Young People as drivers of change
60% of Africa’s population is below 25 years. This depicts the need to invest in adolescents and young people. Young people are diverse with diverse needs and a sure way to boost participation is by engaging them in spaces where – conversations around the SDGs are happening, platforms where their Sexual Reproductive Health needs are not ignored and in decision-making spaces in their communities. There is great need to leverage existing youth-led mechanisms, provide comprehensive sexuality education in schools and out of school and prioritize adolescents and young people health.
“Education is the most powerful weapon which you can use to change the world”. – Nelson Mandela
Education illuminates a person’s mind and prepares one for life experiences, career choices and societal challenges. Through education, more citizens become skilled, dependent, and resourceful in contributing to the social and economic growth of the nation. In sub-Saharan Africa, 40% of girls marry before the age of 18, and this is a barrier in accessing education. Many girls are dropping out of school due to unintended pregnancies and gender bias. This is a gap that needs to be addressed if we are to achieve SDG 4 by 2030.

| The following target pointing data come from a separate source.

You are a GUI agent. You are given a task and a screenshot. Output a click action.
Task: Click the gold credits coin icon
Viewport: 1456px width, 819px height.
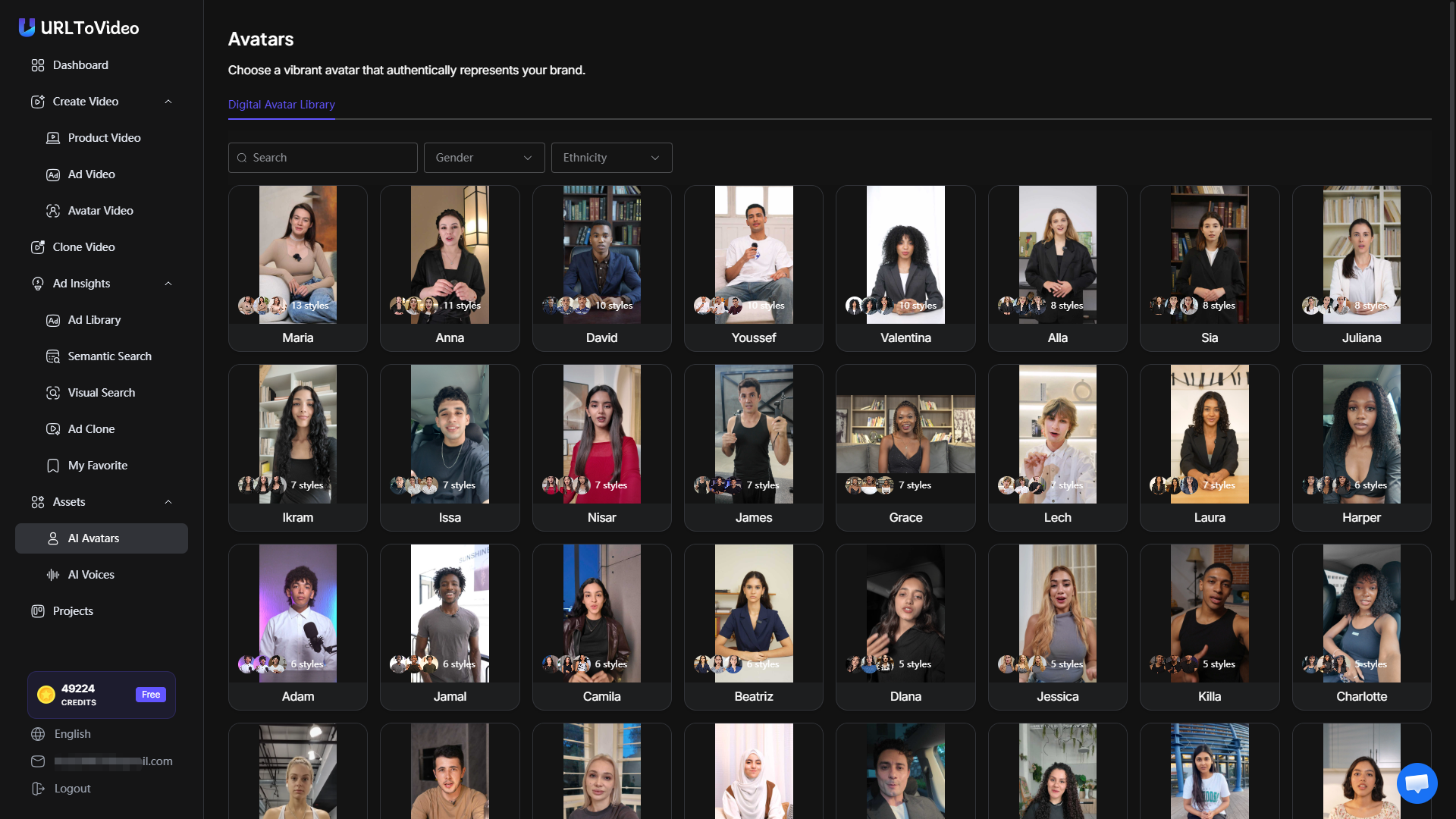(x=46, y=695)
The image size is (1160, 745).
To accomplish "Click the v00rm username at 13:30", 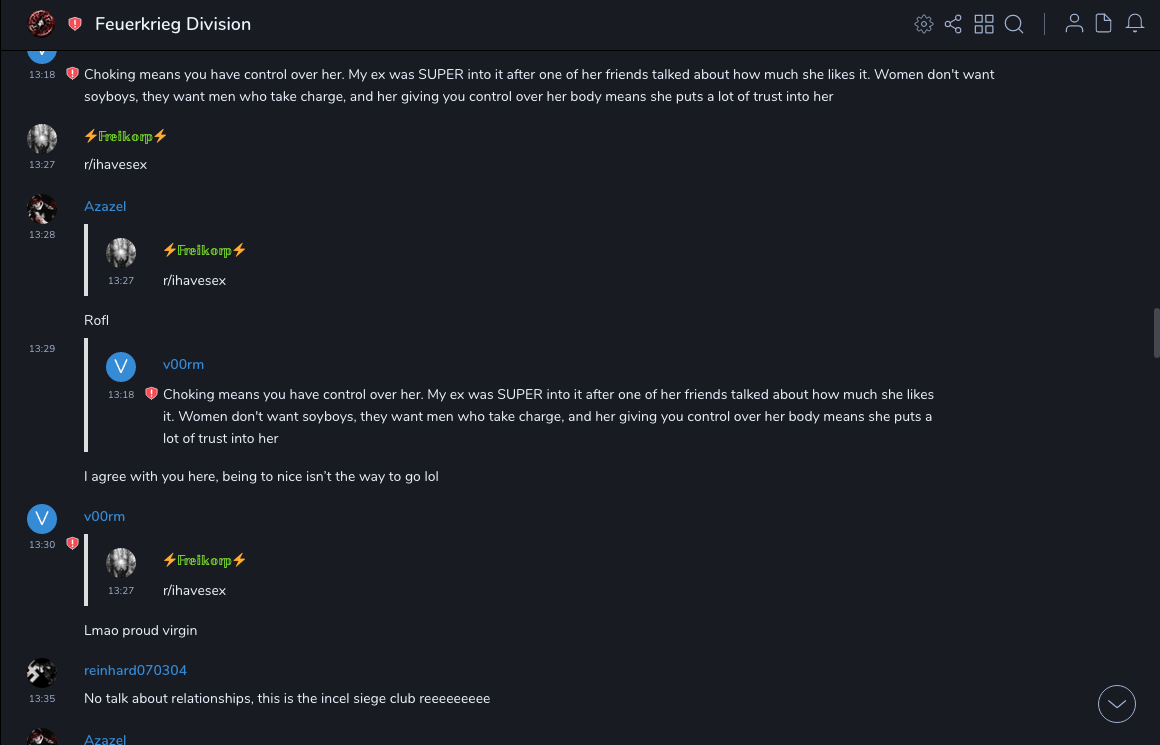I will (x=104, y=516).
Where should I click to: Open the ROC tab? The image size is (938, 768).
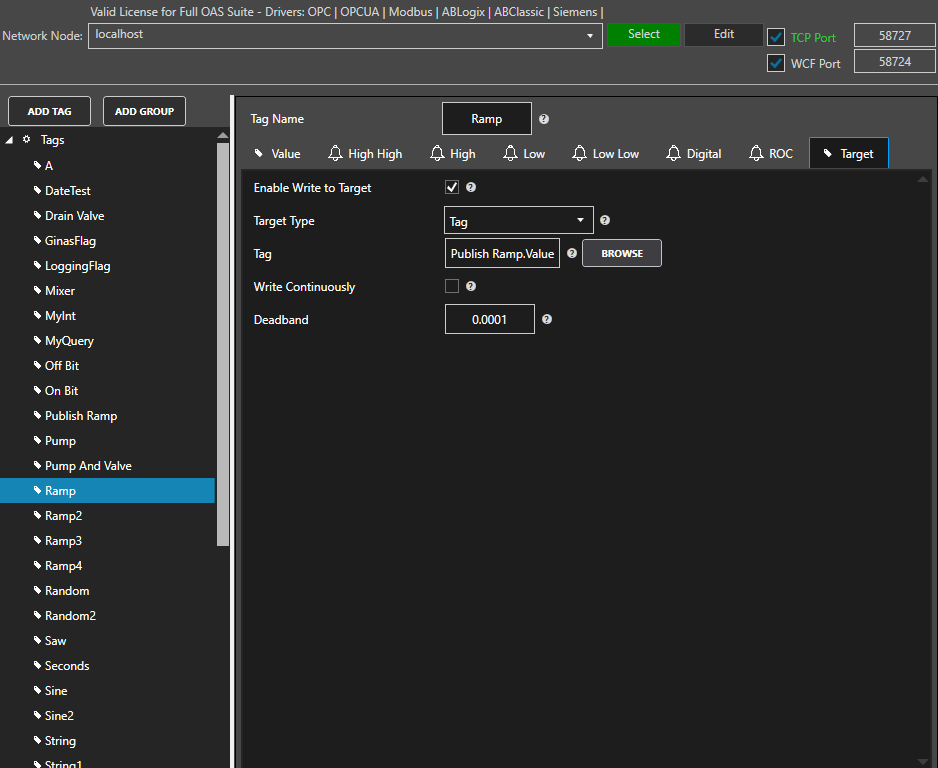pyautogui.click(x=770, y=154)
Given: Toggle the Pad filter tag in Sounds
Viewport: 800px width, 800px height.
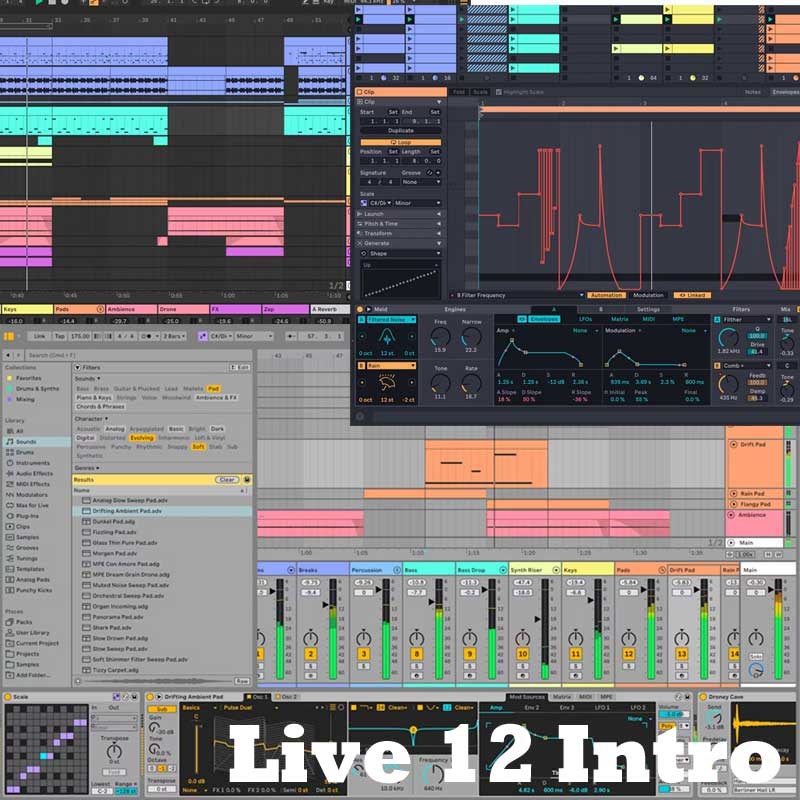Looking at the screenshot, I should click(x=213, y=388).
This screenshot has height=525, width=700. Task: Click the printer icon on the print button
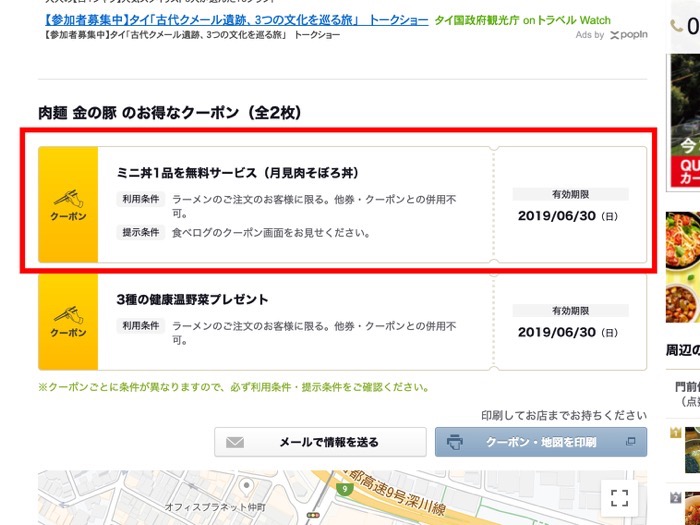pos(455,442)
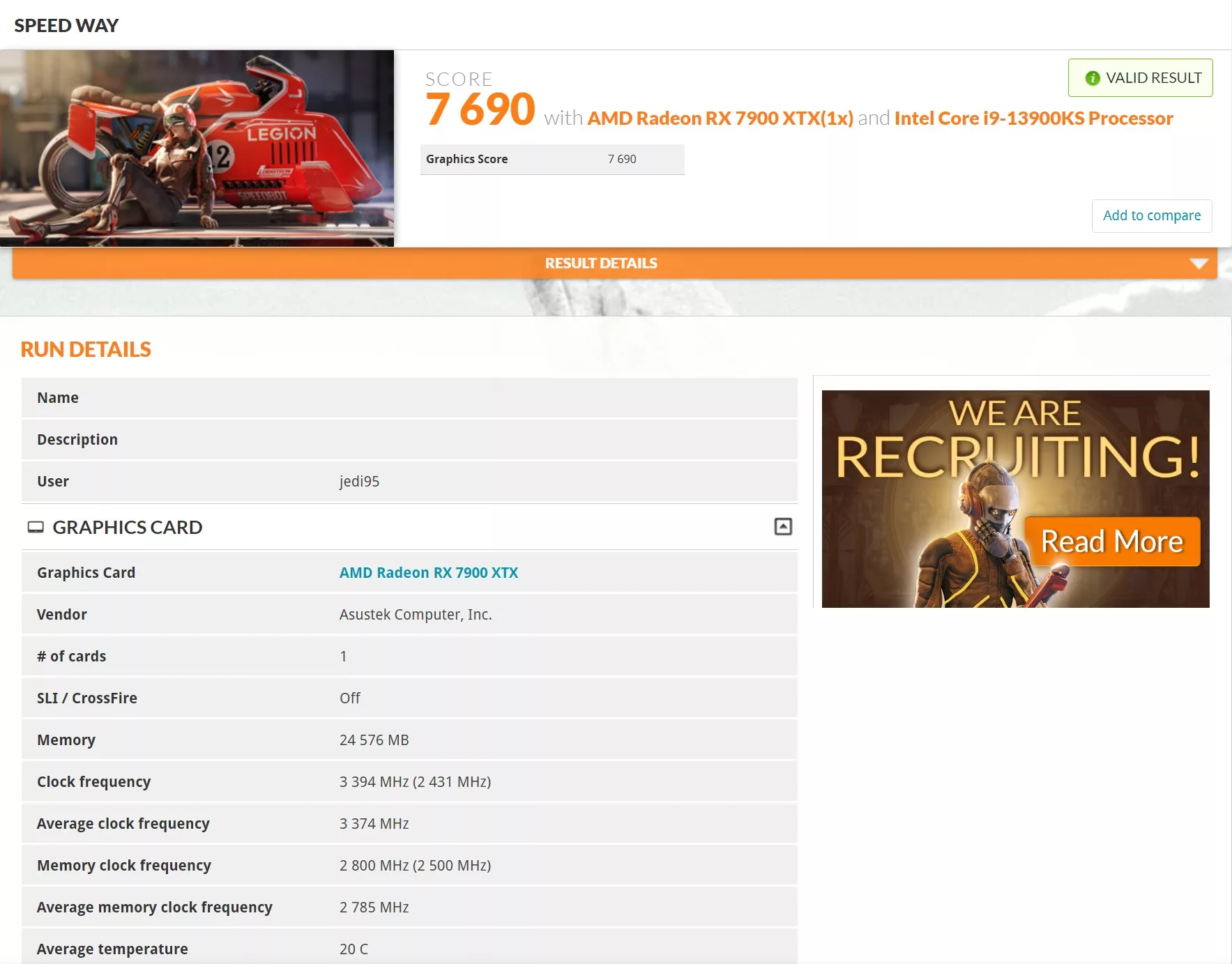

Our call to action was for African leaders to accelerate actions towards attaining the SDGs by 2030. With an emphasis on the Decade of Action, Africa needs to strengthen the pace and scale up actions that leave no one behind through the implementation of targeted policies and programmes aimed at meeting the sustainable development goals.
On Gender Equality, Olabukunola Williams, EVA’s Executive Director called for governments to be gender-sensitive in making interventions and provisions for their respective countries. She highlighted that countries will be sending their reports on the Beijing
declarations this year which makers 25 years post Beijing; Platform for Action.
“It would be imperative to reflect on progress and intensify efforts towards safeguarding the rights of women and girls, putting them at the centre of development and creating an enabling environment for them to thrive”, she emphasised.